Fast and lightweight read aligner (experimental)
Nimbliner uses Bloom filters instead of suffix arrays as reference which incurs the cost close to n
in the size of reference sequence (instead of 2-4n
for suffix arrays or BWT). It also does not need to perform a full alignment shaving off a lot of the computational cost. Nimbliner does not yet produce cigar strings, but there is no reason why it would not be able to.
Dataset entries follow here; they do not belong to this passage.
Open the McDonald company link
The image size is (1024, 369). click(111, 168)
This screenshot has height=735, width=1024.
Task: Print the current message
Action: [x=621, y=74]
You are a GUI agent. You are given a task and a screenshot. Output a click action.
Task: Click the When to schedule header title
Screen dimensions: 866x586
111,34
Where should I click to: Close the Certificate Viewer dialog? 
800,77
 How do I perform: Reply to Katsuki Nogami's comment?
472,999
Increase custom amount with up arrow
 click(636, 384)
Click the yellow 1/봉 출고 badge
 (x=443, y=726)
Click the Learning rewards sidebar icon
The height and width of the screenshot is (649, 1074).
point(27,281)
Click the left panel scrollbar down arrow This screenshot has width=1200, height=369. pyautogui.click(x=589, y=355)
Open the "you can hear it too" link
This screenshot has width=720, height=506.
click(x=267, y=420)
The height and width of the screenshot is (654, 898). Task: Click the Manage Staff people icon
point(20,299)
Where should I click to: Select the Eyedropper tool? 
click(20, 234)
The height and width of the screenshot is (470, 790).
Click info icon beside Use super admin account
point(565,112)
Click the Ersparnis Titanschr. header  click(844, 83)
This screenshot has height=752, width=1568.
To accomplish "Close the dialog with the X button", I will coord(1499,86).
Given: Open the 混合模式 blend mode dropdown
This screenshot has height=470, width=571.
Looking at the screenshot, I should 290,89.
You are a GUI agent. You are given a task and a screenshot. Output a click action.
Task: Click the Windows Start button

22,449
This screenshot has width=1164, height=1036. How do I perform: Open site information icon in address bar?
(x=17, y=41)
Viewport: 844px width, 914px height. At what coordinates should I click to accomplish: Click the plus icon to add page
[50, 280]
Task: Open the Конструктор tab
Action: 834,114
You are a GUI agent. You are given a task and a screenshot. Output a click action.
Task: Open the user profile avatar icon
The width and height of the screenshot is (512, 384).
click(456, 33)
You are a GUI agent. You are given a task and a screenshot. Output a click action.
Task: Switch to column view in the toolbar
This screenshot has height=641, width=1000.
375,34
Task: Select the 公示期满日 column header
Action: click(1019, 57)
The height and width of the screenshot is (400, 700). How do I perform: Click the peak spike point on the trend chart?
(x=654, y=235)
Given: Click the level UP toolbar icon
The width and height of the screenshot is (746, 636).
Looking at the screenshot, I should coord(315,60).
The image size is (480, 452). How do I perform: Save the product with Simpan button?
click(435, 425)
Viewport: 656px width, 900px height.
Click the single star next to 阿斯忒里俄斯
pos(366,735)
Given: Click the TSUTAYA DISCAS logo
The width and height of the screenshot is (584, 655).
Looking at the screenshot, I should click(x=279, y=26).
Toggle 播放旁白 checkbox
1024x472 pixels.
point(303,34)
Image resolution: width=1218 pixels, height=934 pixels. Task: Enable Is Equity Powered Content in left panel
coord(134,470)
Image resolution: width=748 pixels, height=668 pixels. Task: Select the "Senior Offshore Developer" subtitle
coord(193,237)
You can build a docker image and then run nimbliner within the container:
<clone the repo>
docker build -t nimbliner-dev:0.1 -f docker/Dockerfile docker/
# this will produce all_kmers.txt and anchors.txt in the current directory
docker run -v `pwd`:/nimbliner nimbliner-dev:0.1 indexer 20 <path to your reference, single fasta file>
docker run -v `pwd`:/nimbliner nimbliner-dev:0.1 mapper 20 <path to your reads, single fasta file> all_kmers.txt anchors.txt
Benchmarking is set up with Snakemake. To run the benchmarks, you can do:
cd benchmarking
snakemake --configfile experiments.json run_pipeline
You can compile from source. The dependencies are liffb and TCLAP. You may need to set LD_LIBRARY_PATH
(or DYLD_LIBRARY_PATH
for MacOS) to /usr/local/lib
since libbf
installs there by default.
You can generate synthetic reads w/ mismatches and indels. For example, to sample a million reads from the chromosome w/ 1.5% error rate, do:
docker run -v `pwd`:/nimbliner nimbliner-dev:0.1 sample 20 1000000 chromo.fa 1.5 > sampled_reads.fa
- provide benchmark data
- prepare indices for the whole human genome
- integrate with TravisCI
- DALIGNER
- STAR
- BWA
- RapMap (speed-only, RapMap does not generate full alignments)